Identify every line in the material below that contains the string "width", and copy each of those lines. Case counts.

Collected data entries:

◇ ◇ ◇ ◇ ◇

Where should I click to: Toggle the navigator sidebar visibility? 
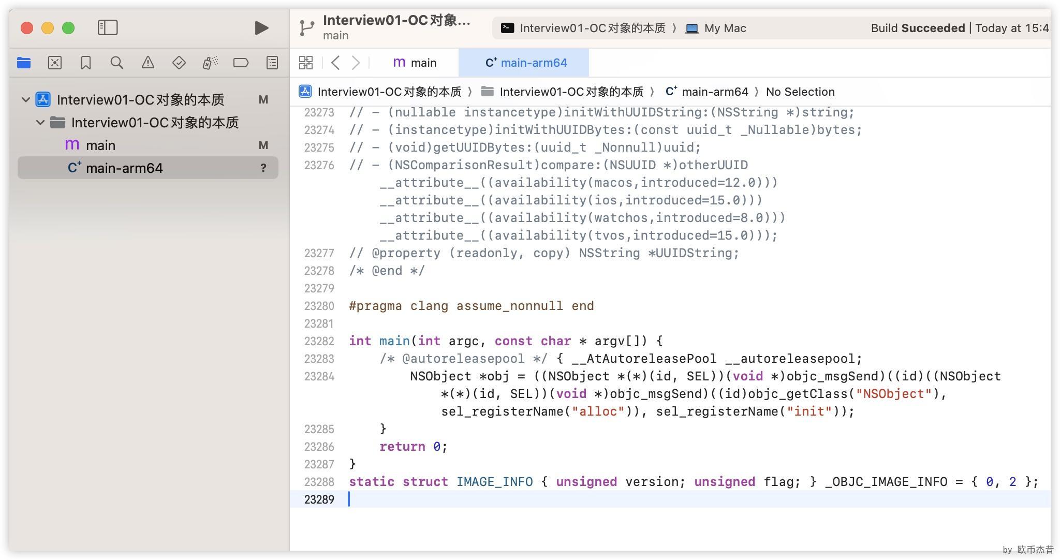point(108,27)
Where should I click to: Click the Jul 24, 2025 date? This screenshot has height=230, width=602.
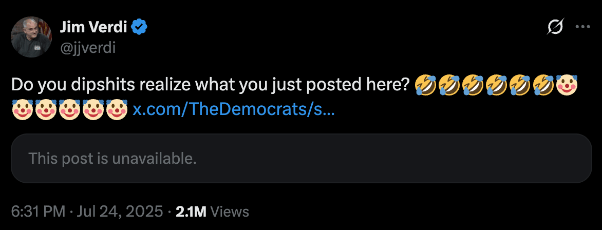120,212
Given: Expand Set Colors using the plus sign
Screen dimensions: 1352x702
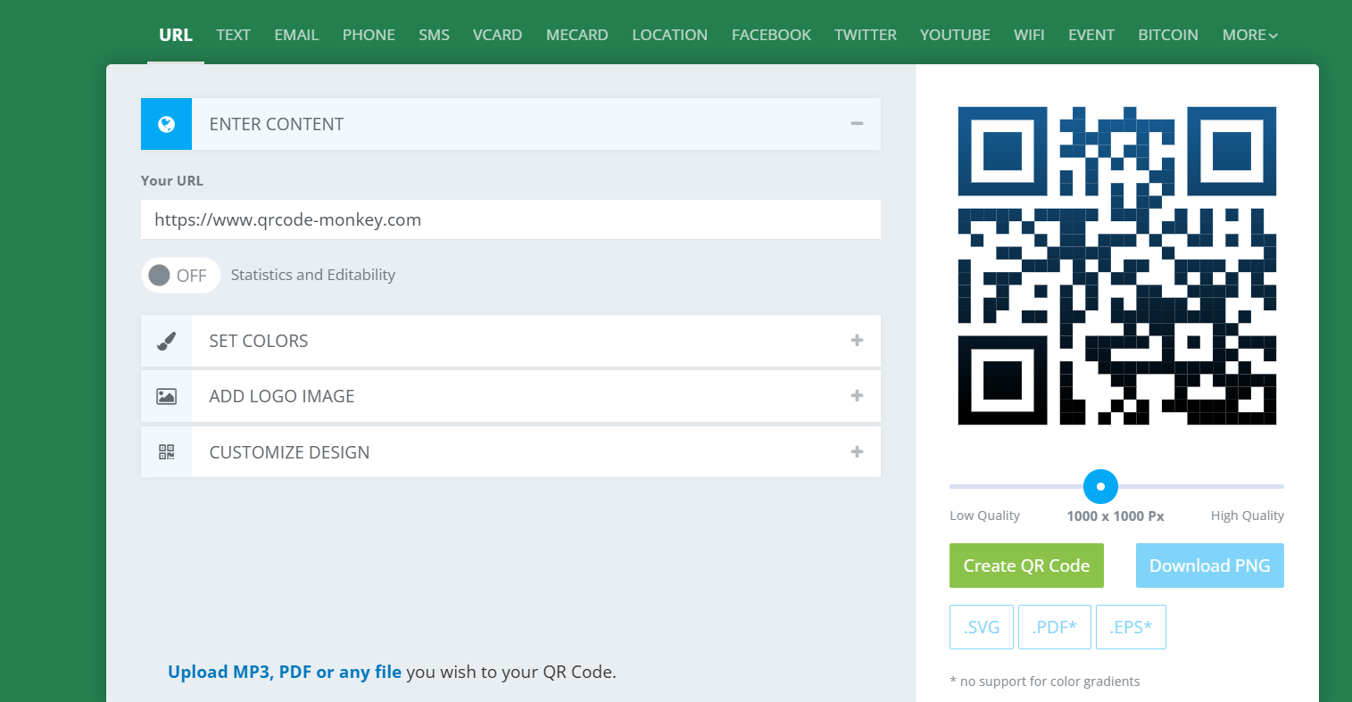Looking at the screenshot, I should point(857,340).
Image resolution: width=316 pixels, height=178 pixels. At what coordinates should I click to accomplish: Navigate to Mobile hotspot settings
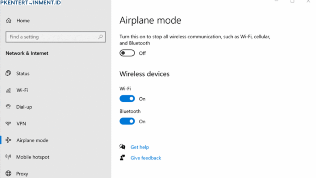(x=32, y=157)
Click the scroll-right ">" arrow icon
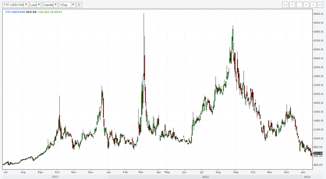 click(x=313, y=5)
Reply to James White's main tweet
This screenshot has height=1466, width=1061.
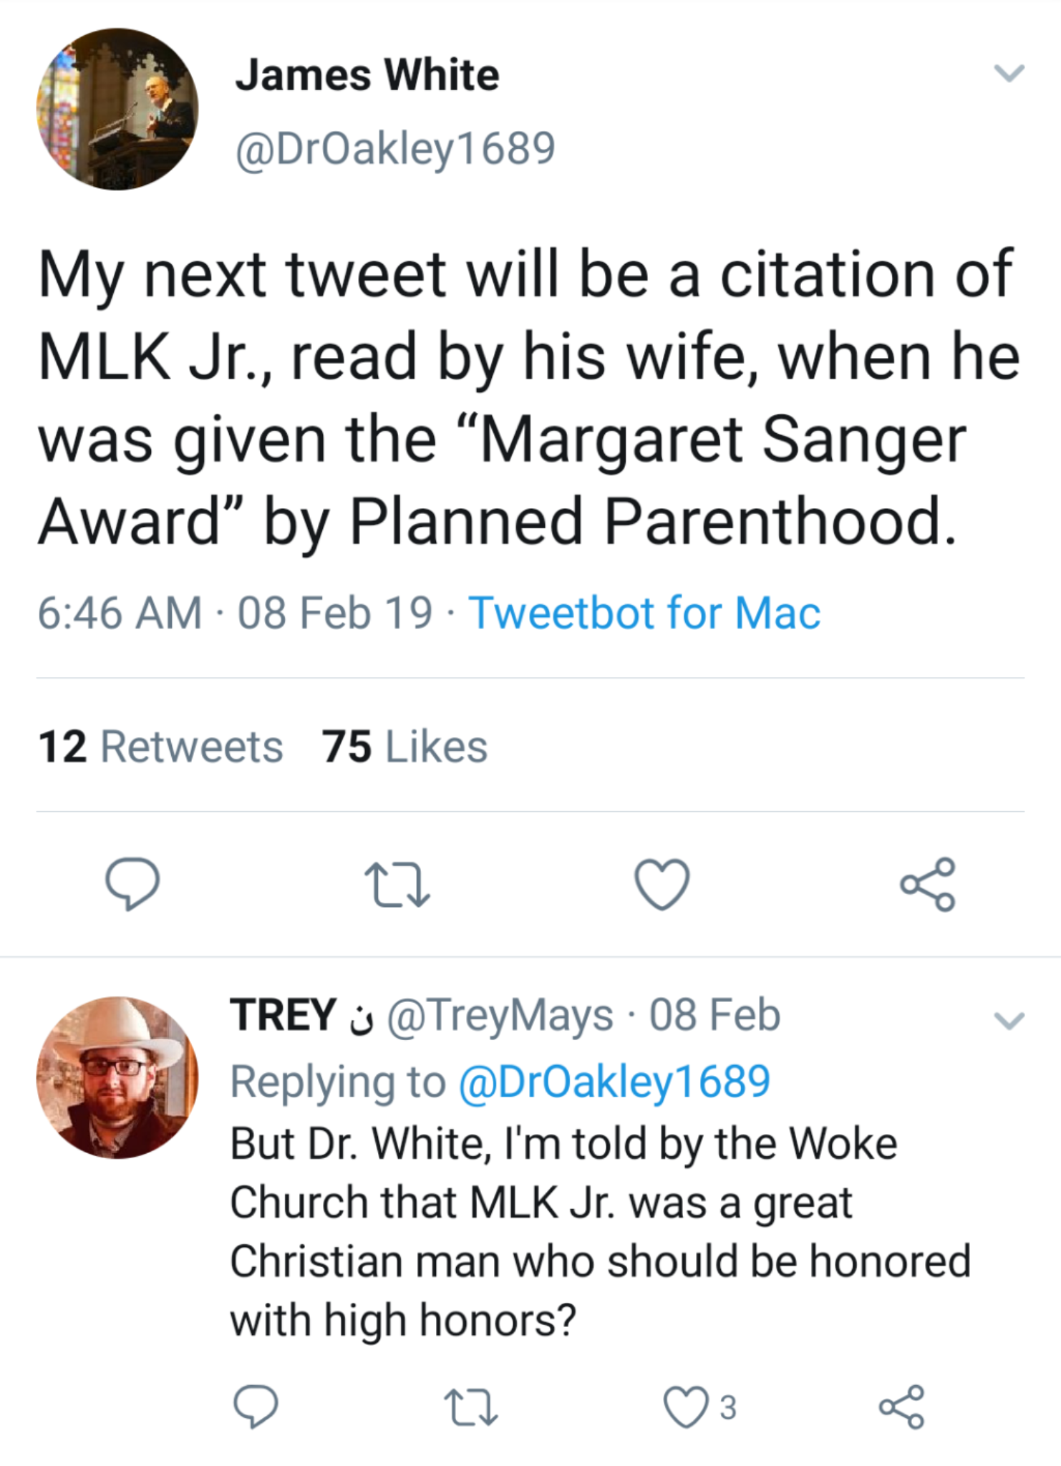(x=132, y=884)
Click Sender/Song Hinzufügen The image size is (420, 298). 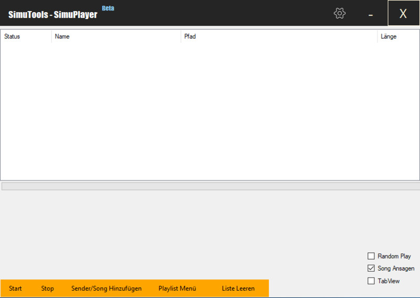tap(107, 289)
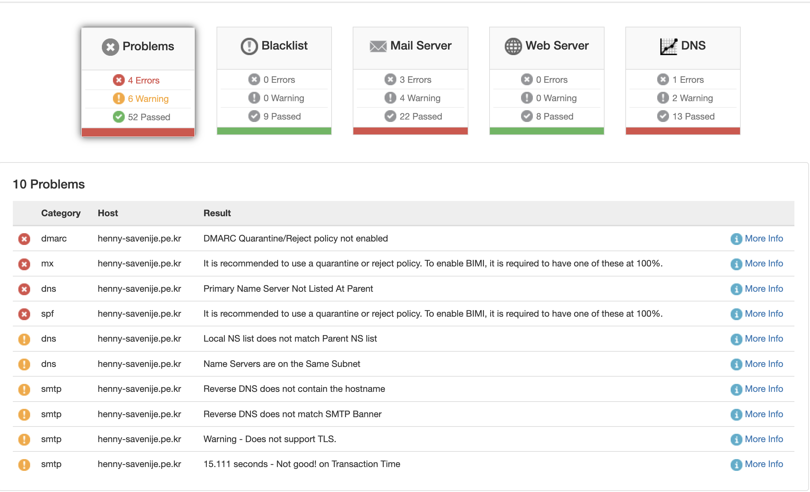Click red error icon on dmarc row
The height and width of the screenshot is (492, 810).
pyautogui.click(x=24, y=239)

◇ ◇ ◇ ◇ ◇

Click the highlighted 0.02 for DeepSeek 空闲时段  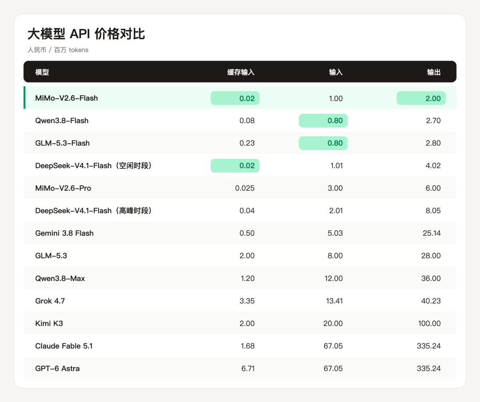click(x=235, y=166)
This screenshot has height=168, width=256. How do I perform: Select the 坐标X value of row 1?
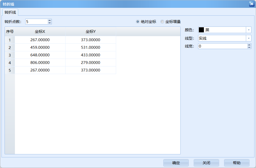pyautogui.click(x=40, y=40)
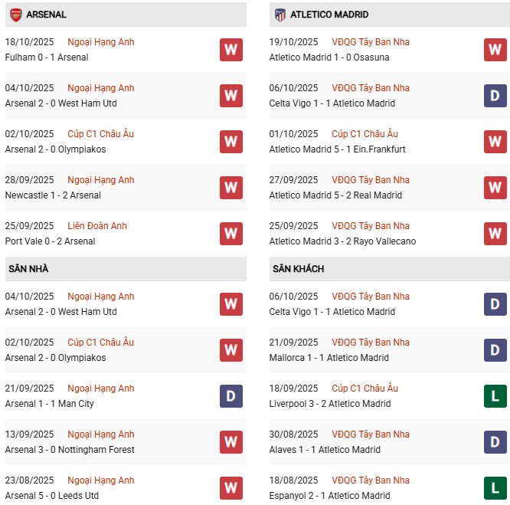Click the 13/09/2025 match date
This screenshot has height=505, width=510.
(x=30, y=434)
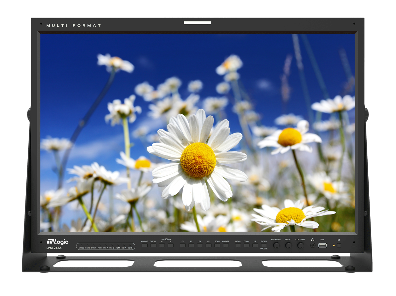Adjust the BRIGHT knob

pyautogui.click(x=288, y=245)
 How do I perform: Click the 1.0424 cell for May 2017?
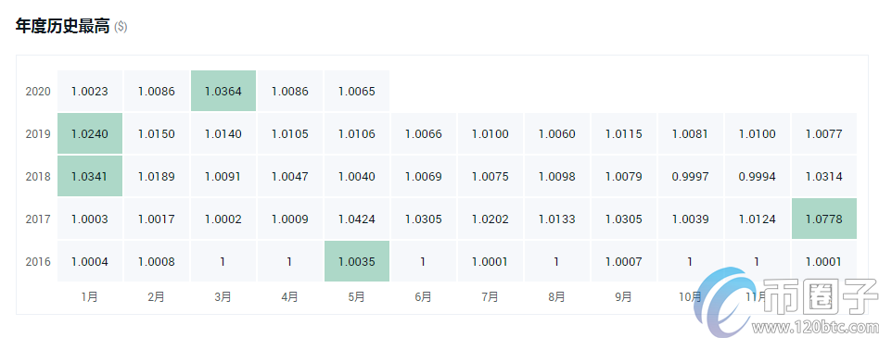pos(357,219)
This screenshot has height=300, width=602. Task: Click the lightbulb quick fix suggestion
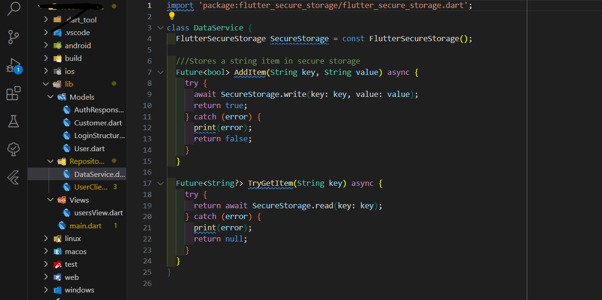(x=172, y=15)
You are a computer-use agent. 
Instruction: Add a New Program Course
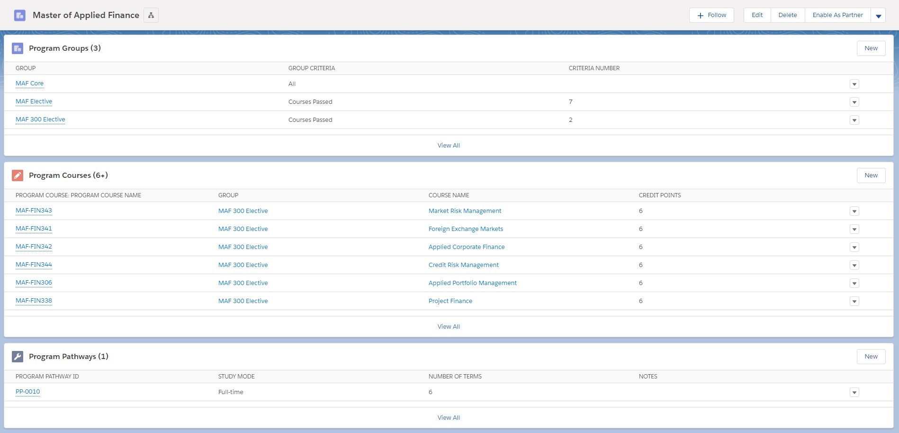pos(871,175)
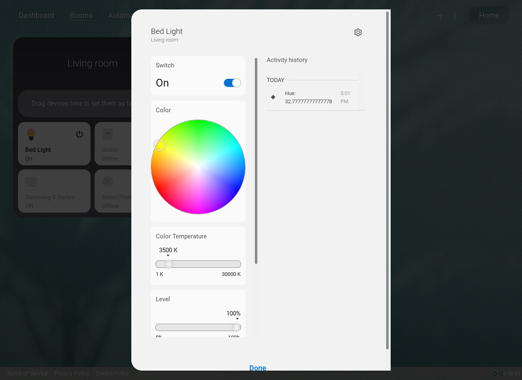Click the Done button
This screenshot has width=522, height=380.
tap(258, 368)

◇ ◇ ◇ ◇ ◇

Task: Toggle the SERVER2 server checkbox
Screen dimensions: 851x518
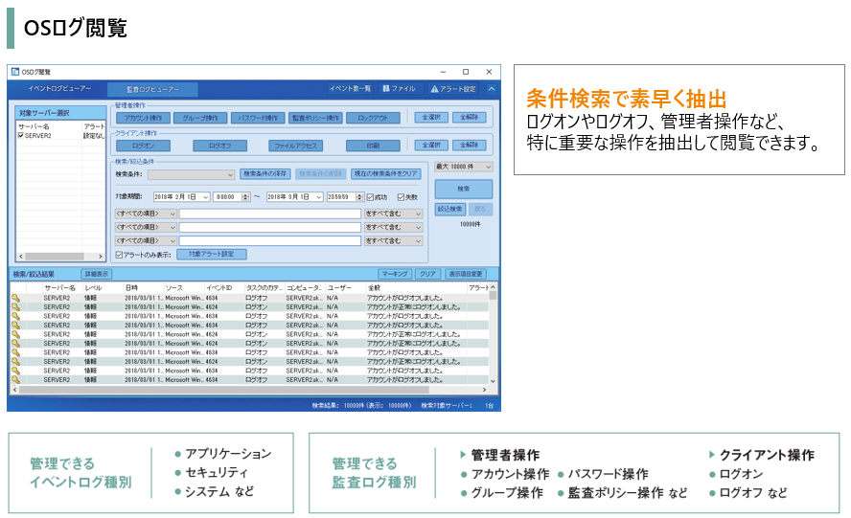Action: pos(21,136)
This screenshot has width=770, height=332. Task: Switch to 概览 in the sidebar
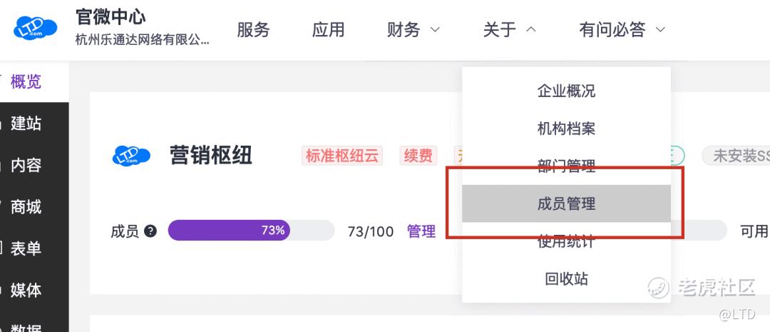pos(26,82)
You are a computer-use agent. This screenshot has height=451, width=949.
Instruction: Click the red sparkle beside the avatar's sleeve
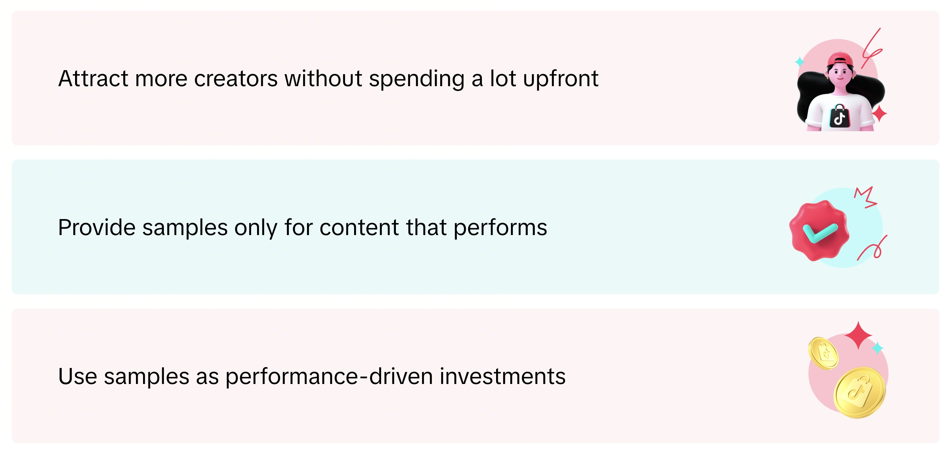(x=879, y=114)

◇ ◇ ◇ ◇ ◇

__OUTPUT BELOW__:
Where should I click to: Click the Jul 24, 2025 date? This screenshot has height=230, width=602.
Image resolution: width=316 pixels, height=178 pixels. At what coordinates should I click to accomplish: Navigate to Mobile hotspot settings
This screenshot has height=1466, width=1061.
The height and width of the screenshot is (492, 810).
This screenshot has height=168, width=256. How do I perform: Select the 坐标X value of row 1?
This screenshot has height=505, width=510.
This screenshot has height=300, width=602. Task: Click the lightbulb quick fix suggestion
This screenshot has width=522, height=380.
This screenshot has width=770, height=332. Task: Switch to 概览 in the sidebar
You are a computer-use agent. This screenshot has height=451, width=949.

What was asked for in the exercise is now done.